Now the difference is $553, almost half the cost of the trip. And it gets even better if you consider that I have a big wad of unused frequent-flyer miles that can, if I choose, bring the airfare down to $5. Yes, five dollars (plus 25,000 air miles), making the difference between driving and flying $828—enough to do the trip again by air and still save significant cash over driving.

(Someone should calculate the CO2 costs, too. How much CO2 am I putting out by flying instead of driving? I think it may be a wash, but I'm not sure.)

I could take him in an airplane, but this really stresses dogs out, so I don't consider that a realistic option.

In any event, as fun as it might be to watch Parker run along a beach in California, it's just not going to happen.

Today's Daily Parker

Another one from Ninth Street, Durham:

This was, of course, from Wednesday, not today. Wednesday it was warm; this morning it was below freezing. Apparently it does get cold in Durham, though "cold" here isn't "cold" back home.

Jamie mentioned several times that the weather in Durham is much preferable to the weather in Chicago, because apparently she has forgotten last August. I guess it depends whether you prefer warm or cold weather.

Tomorrow we're heading back to Chicago. Straight through. Twelve hours. Whee.

Parker on the move

I didn't know it until last week, but most Motels 6 (is that the plural? Has to be) allow dogs. I'm travelling for the holiday, so this made a huge difference. Parker, however, has no idea that absent the liberal pro-dog policy of the chain he'd be in perpetual day-care this week. I even brought his bed for him:

He also didn't know that his crate is portable, which he didn't like to learn:

It must be somewhat bewildering for him. I picked him up right from the gooming salon, having packed the car while he was getting a bath. So one moment he's hopping into the back seat thinking he'll be home in five minutes, next moment he's heading out of town. I'm proud of him, too: 1,440 km and almost 14 hours in a car, and not one incident of mess destruction.

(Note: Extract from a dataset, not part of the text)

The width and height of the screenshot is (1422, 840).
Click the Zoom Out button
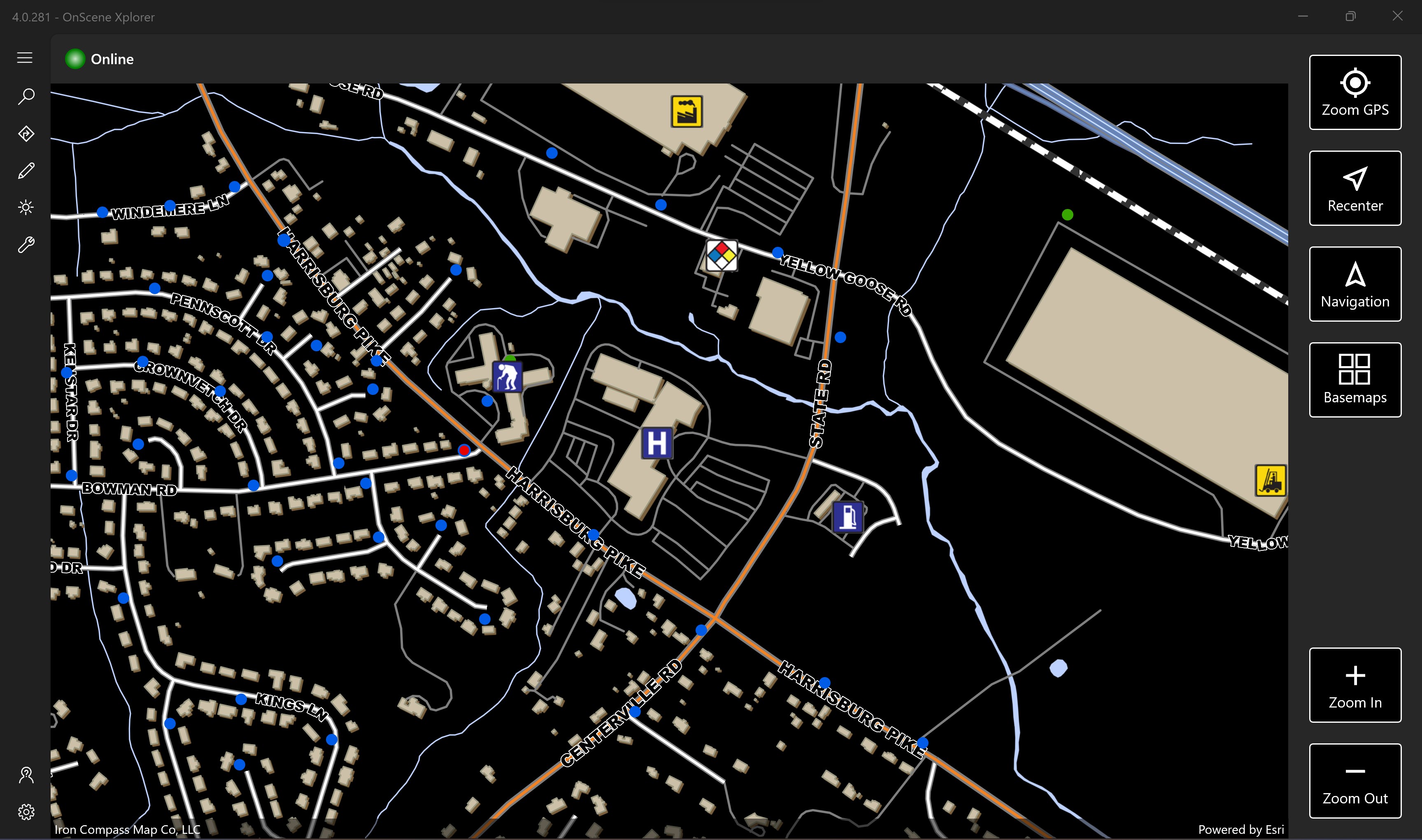(1355, 781)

Today while the weather is good we'll explore the environs. Stay tuned.

Cooler weather, just not on camera

Useless fact: Today was the first time since April 6th that my walk to work was below freezing.

Not useless fact: the Inner Drive Webcam was temporarily off-line overnight, as I'm making some infrastructure changes and the computer it's attached to is being decommissioned. (It's back up now.) Apparently people noticed:

I don't do business with you because I don't need to, however, I do look at your live camera every day to see the weather and get a look at Evanston, the town in which I was born and raised. My grandfather lived in the North Shore Hotel in the '50s and I visited there often. Your bottom line may not get any bigger if you continue with the camera but there may be people like myself that will miss getting a glimpse of a portion of the city. I hope that you will not let your new infrastructure cancel out the continuation of the camera.

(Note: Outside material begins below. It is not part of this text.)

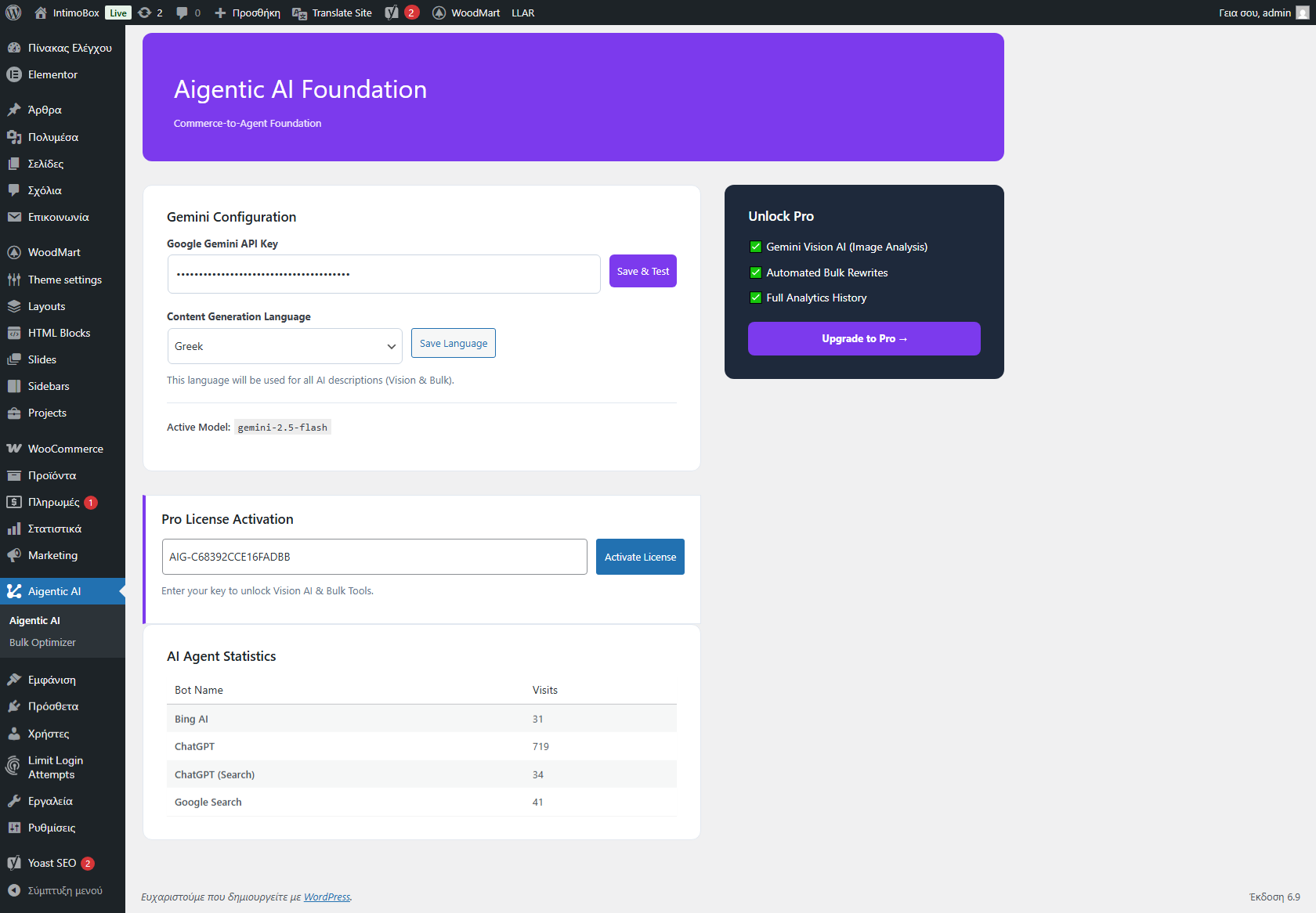Uncheck Automated Bulk Rewrites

—John in Craddockville, Va.

And:

Greetings:

I look out at Chicago Ave almost every morning that I am not home in Evanston—just to 'check in'. I think it is the only Webcam in the town. Please keep it up! I love it!

—Bernard, writing from Los Angeles

I had no idea.

The technical issue is simple. Right now the camera runs on an ancient (6-year-old) server running Windows 2000. It's essentially Inner Drive's backup server, sort of the Prince Charles of the office. All it does with its 200 watts is run the Webcam and wait for another server to die.

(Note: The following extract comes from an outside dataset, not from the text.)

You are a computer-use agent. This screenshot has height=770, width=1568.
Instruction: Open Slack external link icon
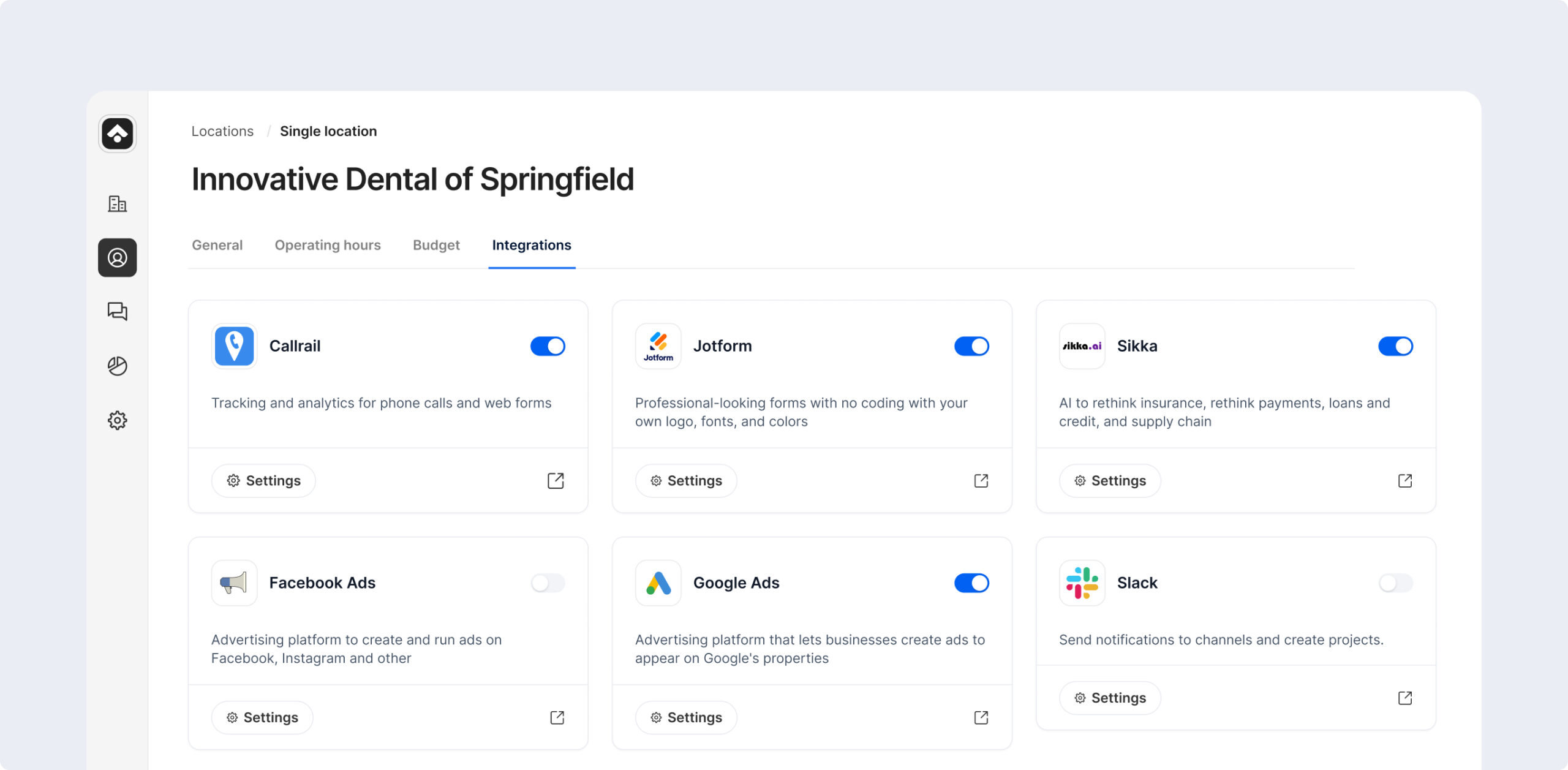click(1404, 698)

Here's a photo. The Webcam is hooked into the server on the bottom. (One wag called it "Paul McServer" and called the other one "Server Wonder," but in the office we call them McHenry and Bulle. Bulle is so old it reflects the obsolete naming scheme we haven't used in years.)

Well, server prices having fallen, and efficiencies having risen, and rack-mounting being generally preferable to floor-mounting, we're replacing it with a Dell 860. But the new server will have a Xeon processor, which means we'll be running the 64-bit version of Windows Server 2003, which means (finally) our Webcam software won't run on the new server.

When we get the new server running (probably the first week of December), I may take an old, decrepit laptop and hook that into the Webcam. In any event, given the outpouring of support for it, I'll do what I can to keep it running.